• **WORK ORDER**
Every entry must be transcribed without alteration.

Start of ENTRIES SUPPLIED

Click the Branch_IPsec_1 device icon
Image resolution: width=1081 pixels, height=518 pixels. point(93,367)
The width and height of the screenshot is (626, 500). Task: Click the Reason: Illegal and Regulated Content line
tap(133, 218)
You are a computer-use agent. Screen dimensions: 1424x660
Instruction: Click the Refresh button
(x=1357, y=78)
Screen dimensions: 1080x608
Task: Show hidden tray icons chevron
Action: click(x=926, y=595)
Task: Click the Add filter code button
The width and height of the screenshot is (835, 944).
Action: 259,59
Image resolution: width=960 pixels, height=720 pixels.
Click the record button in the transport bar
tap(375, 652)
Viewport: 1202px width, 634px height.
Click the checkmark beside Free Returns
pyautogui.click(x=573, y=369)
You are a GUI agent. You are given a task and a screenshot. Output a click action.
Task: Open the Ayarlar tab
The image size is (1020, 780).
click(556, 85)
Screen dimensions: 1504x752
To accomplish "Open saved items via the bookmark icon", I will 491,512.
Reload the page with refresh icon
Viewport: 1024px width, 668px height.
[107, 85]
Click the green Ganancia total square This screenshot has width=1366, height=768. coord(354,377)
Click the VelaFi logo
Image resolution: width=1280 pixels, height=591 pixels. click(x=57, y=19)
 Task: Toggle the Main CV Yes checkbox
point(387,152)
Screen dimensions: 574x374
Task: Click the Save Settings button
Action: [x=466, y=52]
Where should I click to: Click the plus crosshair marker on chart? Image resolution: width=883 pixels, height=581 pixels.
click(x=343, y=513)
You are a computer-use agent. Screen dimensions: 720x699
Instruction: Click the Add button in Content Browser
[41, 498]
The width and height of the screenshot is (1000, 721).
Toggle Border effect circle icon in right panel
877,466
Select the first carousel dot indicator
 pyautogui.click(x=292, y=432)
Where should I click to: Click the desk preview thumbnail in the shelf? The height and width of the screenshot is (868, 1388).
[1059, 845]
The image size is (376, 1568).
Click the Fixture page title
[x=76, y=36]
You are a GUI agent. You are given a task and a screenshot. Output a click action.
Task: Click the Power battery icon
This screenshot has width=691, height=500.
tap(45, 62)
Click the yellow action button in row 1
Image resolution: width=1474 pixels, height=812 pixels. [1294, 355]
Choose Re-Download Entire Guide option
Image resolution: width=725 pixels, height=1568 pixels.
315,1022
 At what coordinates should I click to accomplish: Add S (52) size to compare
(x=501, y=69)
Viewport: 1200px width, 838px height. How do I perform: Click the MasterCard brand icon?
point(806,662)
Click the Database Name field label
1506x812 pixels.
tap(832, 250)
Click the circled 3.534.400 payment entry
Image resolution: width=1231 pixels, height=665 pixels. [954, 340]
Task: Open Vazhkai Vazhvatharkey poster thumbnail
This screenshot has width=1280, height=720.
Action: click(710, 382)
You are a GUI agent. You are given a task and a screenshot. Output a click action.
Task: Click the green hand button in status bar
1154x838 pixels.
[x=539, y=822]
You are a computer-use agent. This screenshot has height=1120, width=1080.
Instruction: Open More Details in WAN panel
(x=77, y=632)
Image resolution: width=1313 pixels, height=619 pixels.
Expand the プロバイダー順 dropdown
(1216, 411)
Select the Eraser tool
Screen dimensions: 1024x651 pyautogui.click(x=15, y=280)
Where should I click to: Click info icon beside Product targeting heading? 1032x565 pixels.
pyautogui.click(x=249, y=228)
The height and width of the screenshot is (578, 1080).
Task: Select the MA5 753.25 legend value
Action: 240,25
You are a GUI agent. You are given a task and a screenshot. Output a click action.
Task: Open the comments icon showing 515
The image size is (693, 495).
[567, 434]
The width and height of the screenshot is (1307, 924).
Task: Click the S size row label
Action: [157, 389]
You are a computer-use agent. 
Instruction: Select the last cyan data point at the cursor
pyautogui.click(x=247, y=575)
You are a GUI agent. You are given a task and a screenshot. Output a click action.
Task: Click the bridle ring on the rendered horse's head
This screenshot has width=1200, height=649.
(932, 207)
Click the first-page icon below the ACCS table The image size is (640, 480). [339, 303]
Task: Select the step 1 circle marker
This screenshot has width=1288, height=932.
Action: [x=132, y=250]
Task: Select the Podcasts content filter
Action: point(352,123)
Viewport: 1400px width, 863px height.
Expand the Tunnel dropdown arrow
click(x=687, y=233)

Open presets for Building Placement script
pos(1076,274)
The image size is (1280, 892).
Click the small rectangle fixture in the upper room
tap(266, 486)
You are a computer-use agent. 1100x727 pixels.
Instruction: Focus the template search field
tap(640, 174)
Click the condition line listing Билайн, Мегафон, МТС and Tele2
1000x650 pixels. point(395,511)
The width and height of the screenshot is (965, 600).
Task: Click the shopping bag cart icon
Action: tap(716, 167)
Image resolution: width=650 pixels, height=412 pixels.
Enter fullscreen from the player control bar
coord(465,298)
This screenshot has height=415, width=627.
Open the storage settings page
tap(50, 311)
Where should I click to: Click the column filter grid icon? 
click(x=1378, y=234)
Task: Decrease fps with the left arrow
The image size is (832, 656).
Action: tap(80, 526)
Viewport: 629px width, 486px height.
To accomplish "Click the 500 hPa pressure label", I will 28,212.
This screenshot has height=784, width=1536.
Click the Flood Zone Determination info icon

End of ENTRIES SUPPLIED

• **ANSWER SECTION**
Click the Branch_IPsec_1 device icon
Image resolution: width=1081 pixels, height=518 pixels. point(93,367)
The width and height of the screenshot is (626, 500). Task: Click the Reason: Illegal and Regulated Content line
tap(133, 218)
You are a computer-use agent. Screen dimensions: 1424x660
Instruction: Click the Refresh button
(x=1357, y=78)
Screen dimensions: 1080x608
Task: Show hidden tray icons chevron
Action: click(x=926, y=595)
Task: Click the Add filter code button
The width and height of the screenshot is (835, 944).
Action: 259,59
Image resolution: width=960 pixels, height=720 pixels.
Click the record button in the transport bar
tap(375, 652)
Viewport: 1202px width, 634px height.
Click the checkmark beside Free Returns
pyautogui.click(x=573, y=369)
You are a GUI agent. You are given a task and a screenshot. Output a click action.
Task: Open the Ayarlar tab
The image size is (1020, 780).
click(556, 85)
Screen dimensions: 1504x752
To accomplish "Open saved items via the bookmark icon", I will 491,512.
Reload the page with refresh icon
Viewport: 1024px width, 668px height.
[107, 85]
Click the green Ganancia total square This screenshot has width=1366, height=768. coord(354,377)
Click the VelaFi logo
Image resolution: width=1280 pixels, height=591 pixels. click(x=57, y=19)
 Task: Toggle the Main CV Yes checkbox
point(387,152)
Screen dimensions: 574x374
Task: Click the Save Settings button
Action: [x=466, y=52]
Where should I click to: Click the plus crosshair marker on chart? Image resolution: width=883 pixels, height=581 pixels.
click(x=343, y=513)
You are a computer-use agent. Screen dimensions: 720x699
Instruction: Click the Add button in Content Browser
[41, 498]
The width and height of the screenshot is (1000, 721).
Toggle Border effect circle icon in right panel
877,466
Select the first carousel dot indicator
 pyautogui.click(x=292, y=432)
Where should I click to: Click the desk preview thumbnail in the shelf? The height and width of the screenshot is (868, 1388).
[1059, 845]
The image size is (376, 1568).
Click the Fixture page title
[x=76, y=36]
You are a GUI agent. You are given a task and a screenshot. Output a click action.
Task: Click the Power battery icon
This screenshot has width=691, height=500.
tap(45, 62)
Click the yellow action button in row 1
Image resolution: width=1474 pixels, height=812 pixels. [1294, 355]
Choose Re-Download Entire Guide option
Image resolution: width=725 pixels, height=1568 pixels.
315,1022
 At what coordinates should I click to accomplish: Add S (52) size to compare
(x=501, y=69)
Viewport: 1200px width, 838px height. How do I perform: Click the MasterCard brand icon?
point(806,662)
Click the Database Name field label
1506x812 pixels.
tap(832, 250)
Click the circled 3.534.400 payment entry
Image resolution: width=1231 pixels, height=665 pixels. [954, 340]
Task: Open Vazhkai Vazhvatharkey poster thumbnail
This screenshot has width=1280, height=720.
Action: click(710, 382)
You are a GUI agent. You are given a task and a screenshot. Output a click action.
Task: Click the green hand button in status bar
1154x838 pixels.
[x=539, y=822]
You are a computer-use agent. This screenshot has height=1120, width=1080.
Instruction: Open More Details in WAN panel
(x=77, y=632)
Image resolution: width=1313 pixels, height=619 pixels.
Expand the プロバイダー順 dropdown
(1216, 411)
Select the Eraser tool
Screen dimensions: 1024x651 pyautogui.click(x=15, y=280)
Where should I click to: Click info icon beside Product targeting heading? 1032x565 pixels.
pyautogui.click(x=249, y=228)
The height and width of the screenshot is (578, 1080).
Task: Select the MA5 753.25 legend value
Action: 240,25
You are a GUI agent. You are given a task and a screenshot. Output a click action.
Task: Open the comments icon showing 515
The image size is (693, 495).
[567, 434]
The width and height of the screenshot is (1307, 924).
Task: Click the S size row label
Action: [157, 389]
You are a computer-use agent. 
Instruction: Select the last cyan data point at the cursor
pyautogui.click(x=247, y=575)
You are a GUI agent. You are given a task and a screenshot. Output a click action.
Task: Click the bridle ring on the rendered horse's head
This screenshot has width=1200, height=649.
(932, 207)
Click the first-page icon below the ACCS table The image size is (640, 480). [339, 303]
Task: Select the step 1 circle marker
This screenshot has width=1288, height=932.
Action: [x=132, y=250]
Task: Select the Podcasts content filter
Action: point(352,123)
Viewport: 1400px width, 863px height.
Expand the Tunnel dropdown arrow
click(x=687, y=233)

Open presets for Building Placement script
pos(1076,274)
The image size is (1280, 892).
Click the small rectangle fixture in the upper room
tap(266, 486)
You are a computer-use agent. 1100x727 pixels.
Instruction: Focus the template search field
tap(640, 174)
Click the condition line listing Билайн, Мегафон, МТС and Tele2
1000x650 pixels. point(395,511)
The width and height of the screenshot is (965, 600).
Task: Click the shopping bag cart icon
Action: tap(716, 167)
Image resolution: width=650 pixels, height=412 pixels.
Enter fullscreen from the player control bar
coord(465,298)
This screenshot has height=415, width=627.
Open the storage settings page
tap(50, 311)
Where should I click to: Click the column filter grid icon? 
click(x=1378, y=234)
Task: Decrease fps with the left arrow
The image size is (832, 656).
Action: tap(80, 526)
Viewport: 629px width, 486px height.
To accomplish "Click the 500 hPa pressure label", I will 28,212.
This screenshot has height=784, width=1536.
Click the Flood Zone Determination info icon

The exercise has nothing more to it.